What you need to do » Your answer should be the complete data, copied exactly.

Stored data »
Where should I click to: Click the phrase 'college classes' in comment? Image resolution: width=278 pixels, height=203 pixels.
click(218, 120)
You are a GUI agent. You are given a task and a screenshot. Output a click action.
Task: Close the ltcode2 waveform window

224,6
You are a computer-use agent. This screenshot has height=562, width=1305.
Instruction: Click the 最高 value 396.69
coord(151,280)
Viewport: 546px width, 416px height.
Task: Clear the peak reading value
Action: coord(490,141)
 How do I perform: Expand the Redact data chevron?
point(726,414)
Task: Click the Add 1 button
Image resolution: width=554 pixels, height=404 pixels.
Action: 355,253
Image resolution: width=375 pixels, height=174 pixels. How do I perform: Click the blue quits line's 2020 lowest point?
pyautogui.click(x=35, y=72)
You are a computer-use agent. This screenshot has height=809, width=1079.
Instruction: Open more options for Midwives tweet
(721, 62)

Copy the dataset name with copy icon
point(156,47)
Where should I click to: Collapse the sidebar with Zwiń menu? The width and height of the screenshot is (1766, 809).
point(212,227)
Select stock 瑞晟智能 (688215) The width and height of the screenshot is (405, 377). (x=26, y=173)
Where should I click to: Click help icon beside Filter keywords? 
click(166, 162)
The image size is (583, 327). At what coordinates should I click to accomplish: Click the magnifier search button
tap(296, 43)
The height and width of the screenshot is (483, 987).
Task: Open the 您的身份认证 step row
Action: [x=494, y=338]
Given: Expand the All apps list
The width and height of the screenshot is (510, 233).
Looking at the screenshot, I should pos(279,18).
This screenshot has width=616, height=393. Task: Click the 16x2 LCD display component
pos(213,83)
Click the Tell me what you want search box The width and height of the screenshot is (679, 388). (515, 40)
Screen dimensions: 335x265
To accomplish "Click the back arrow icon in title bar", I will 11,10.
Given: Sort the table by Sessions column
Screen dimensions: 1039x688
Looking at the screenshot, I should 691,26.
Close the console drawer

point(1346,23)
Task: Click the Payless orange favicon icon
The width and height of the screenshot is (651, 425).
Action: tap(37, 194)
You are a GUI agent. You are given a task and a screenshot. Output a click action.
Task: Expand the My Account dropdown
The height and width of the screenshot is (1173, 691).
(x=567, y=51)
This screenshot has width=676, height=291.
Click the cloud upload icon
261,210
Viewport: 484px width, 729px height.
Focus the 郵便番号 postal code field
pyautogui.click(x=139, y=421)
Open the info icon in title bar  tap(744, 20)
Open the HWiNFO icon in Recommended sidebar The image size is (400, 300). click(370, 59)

Your response »
Where should I click to: Click the phrase 'college classes' in comment? Image resolution: width=278 pixels, height=203 pixels.
click(218, 120)
You are a GUI agent. You are given a task and a screenshot. Output a click action.
Task: Close the ltcode2 waveform window

224,6
You are a computer-use agent. This screenshot has height=562, width=1305.
Instruction: Click the 最高 value 396.69
coord(151,280)
Viewport: 546px width, 416px height.
Task: Clear the peak reading value
Action: coord(490,141)
 How do I perform: Expand the Redact data chevron?
point(726,414)
Task: Click the Add 1 button
Image resolution: width=554 pixels, height=404 pixels.
Action: 355,253
Image resolution: width=375 pixels, height=174 pixels. How do I perform: Click the blue quits line's 2020 lowest point?
pyautogui.click(x=35, y=72)
You are a computer-use agent. This screenshot has height=809, width=1079.
Instruction: Open more options for Midwives tweet
(721, 62)

Copy the dataset name with copy icon
point(156,47)
Where should I click to: Collapse the sidebar with Zwiń menu? The width and height of the screenshot is (1766, 809).
point(212,227)
Select stock 瑞晟智能 (688215) The width and height of the screenshot is (405, 377). (x=26, y=173)
Where should I click to: Click help icon beside Filter keywords? 
click(166, 162)
The image size is (583, 327). At what coordinates should I click to accomplish: Click the magnifier search button
tap(296, 43)
The height and width of the screenshot is (483, 987).
Task: Open the 您的身份认证 step row
Action: [x=494, y=338]
Given: Expand the All apps list
The width and height of the screenshot is (510, 233).
Looking at the screenshot, I should pos(279,18).
This screenshot has width=616, height=393. Task: Click the 16x2 LCD display component
pos(213,83)
Click the Tell me what you want search box The width and height of the screenshot is (679, 388). (515, 40)
Screen dimensions: 335x265
To accomplish "Click the back arrow icon in title bar", I will 11,10.
Given: Sort the table by Sessions column
Screen dimensions: 1039x688
Looking at the screenshot, I should 691,26.
Close the console drawer

point(1346,23)
Task: Click the Payless orange favicon icon
The width and height of the screenshot is (651, 425).
Action: tap(37, 194)
You are a GUI agent. You are given a task and a screenshot. Output a click action.
Task: Expand the My Account dropdown
The height and width of the screenshot is (1173, 691).
(x=567, y=51)
This screenshot has width=676, height=291.
Click the cloud upload icon
261,210
Viewport: 484px width, 729px height.
Focus the 郵便番号 postal code field
pyautogui.click(x=139, y=421)
Open the info icon in title bar  tap(744, 20)
Open the HWiNFO icon in Recommended sidebar The image size is (400, 300). click(370, 59)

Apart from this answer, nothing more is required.